In spite of Brazil equalizing a two-goal lead twice, Bolivia secured the victory and the tournament title, two points ahead of Paraguay.

==Record by opponent==
Bolivia's highest victory at a Copa América is a 4–0 win against Colombia in 1949. A 1–10 defeat against Brazil in the same tournament, along with a 0–9 defeat against Uruguay at the 1927 edition, are Bolivia's highest defeats of all time.

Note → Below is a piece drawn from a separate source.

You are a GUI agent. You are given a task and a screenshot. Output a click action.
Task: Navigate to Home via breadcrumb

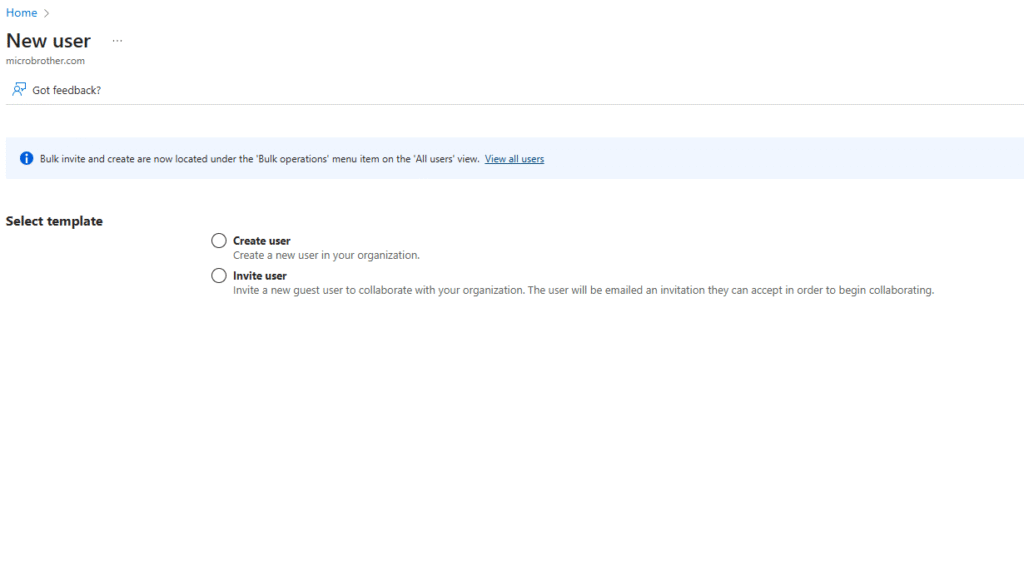pyautogui.click(x=21, y=13)
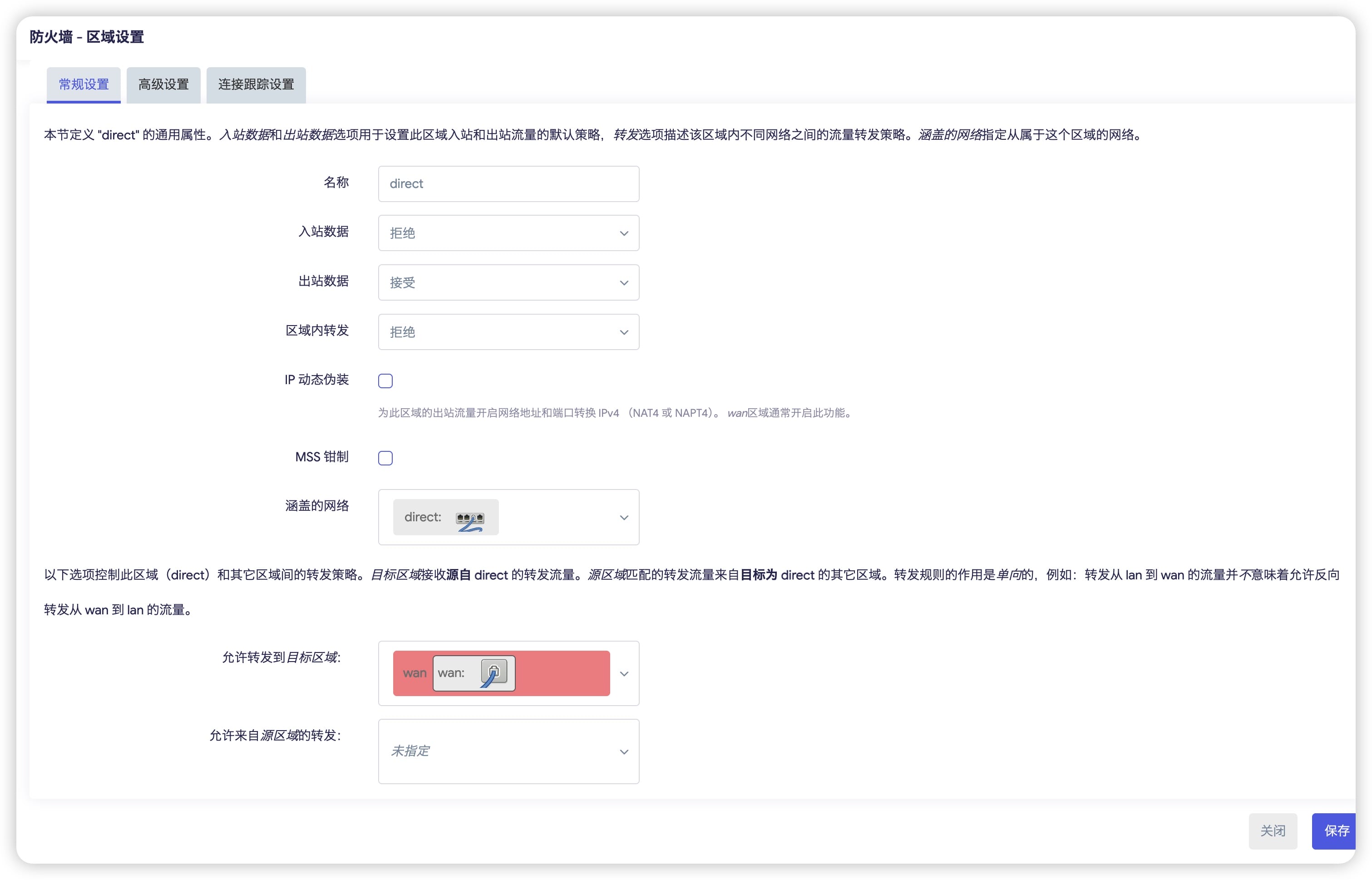
Task: Click the ethernet ports icon in the direct network tag
Action: click(x=469, y=517)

Copa América matches (by team)
| Opponent | W | D | L | Pld | GF | GA |
| Argentina | 2 | 2 | 12 | 16 | 10 | 50 |
| Brazil | 2 | 0 | 9 | 11 | 13 | 42 |
| Chile | 2 | 2 | 11* | 15 | 17 | 49 |
| Colombia | 3 | 5 | 4 | 12 | 14 | 14 |
| Costa Rica | 0 | 0 | 2 | 2 | 0 | 6 |
| Ecuador | 2 | 5 | 1 | 8 | 12 | 13 |
| Honduras | 0 | 0 | 1 | 1 | 0 | 2 |
| Japan | 0 | 1 | 0 | 1 | 1 | 1 |
| Mexico | 1 | 2 | 0 | 3 | 3 | 1 |
| Panama | 0 | 0 | 2 | 2 | 2 | 5 |
| Paraguay | 1 | 2 | 8 | 11 | 8 | 31 |
| Peru | 3 | 4 | 9 | 16 | 17 | 28 |
| United States | 1 | 0 | 1 | 2 | 1 | 2 |
| Uruguay | 2 | 1 | 14 | 17 | 6 | 55 |
| Venezuela | 1 | 2 | 2 | 5 | 5 | 9 |
| Total | 20 | 26 | 76 | 122 | 109 | 308 |

- Includes a 2–2 draw awarded to Chile in 1953.

==Record players==

| Rank | Player | Matches | Tournaments |
| 1 | Víctor Ugarte | 30 | 1947, 1949, 1953, 1959 and 1963 |
| 2 | José Bustamante | 24 | 1945, 1946, 1947, 1949 and 1953 |
| 3 | Alberto Achá | 23 | 1945, 1946, 1947 and 1949 |
| Carlos Borja | 23 | 1979, 1983, 1987, 1989, 1991, 1993 and 1995 |
| 5 | José Milton Melgar | 22 | 1993, 1987, 1989, 1991, 1993, 1995 and 1997 |
| 6 | Marco Etcheverry | 21 | 1989, 1991, 1993, 1995, 1997 and 1999 |
| 7 | Vicente Arraya | 20 | 1945, 1946, 1947 and 1949 |
| 8 | Julio César Baldivieso | 19 | 1991, 1993, 1995, 1997 and 2001 |
| Juan Manuel Peña | 19 | 1991, 1993, 1995, 1997, 1999 and 2007 |
| 10 | Severo Orgaz | 17 | 1945, 1946 and 1947 |
| Marco Sandy | 17 | 1993, 1995, 1997, 1999 and 2001 |

==Top goalscorers==

| Rank | Player | Goals | Tournaments (goals) |
| 1 | Víctor Ugarte | 9 | 1949 (5), 1953 (2), 1963 (2) |
| 2 | Máximo Alcócer | 7 | 1959 (2), 1963 (5) |
| 3 | Benigno Gutiérrez | 5 | 1947 (2) and 1949 (3) |
| Erwin Sánchez | 5 | 1991 (1), 1997 (3) and 1999 (1) |
| 5 | Ausberto García | 4 | 1959 (1) and 1963 (3) |
| Wilfredo Camacho | 4 | 1963 |
| Marco Etcheverry | 4 | 1993 (1), 1995 (1) and 1997 (2) |
| 8 | Zenón González | 3 | 1945, 1946 and 1947 |
| Ricardo Alcón | 3 | 1953 (2) and 1959 (1) |
| Fortunato Castillo | 3 | 1963 |
| Ovidio Mezza | 3 | 1975 |
| Jaime Moreno | 3 | 1997 (1) and 2007 (2) |
| Marcelo Moreno | 3 | 2015 (2) and 2019 (1) |

==Awards and records==

Team Awards
- Champions 1x (1963)
- Second Place 1x (1997)

Individual Awards
- MVP 1963: Ramiro Blacut

Team Records

- Victory with highest number of goals conceded (5–4 vs Brazil, 31 March 1963. Tied with Brazil 6–4 Chile in 1937).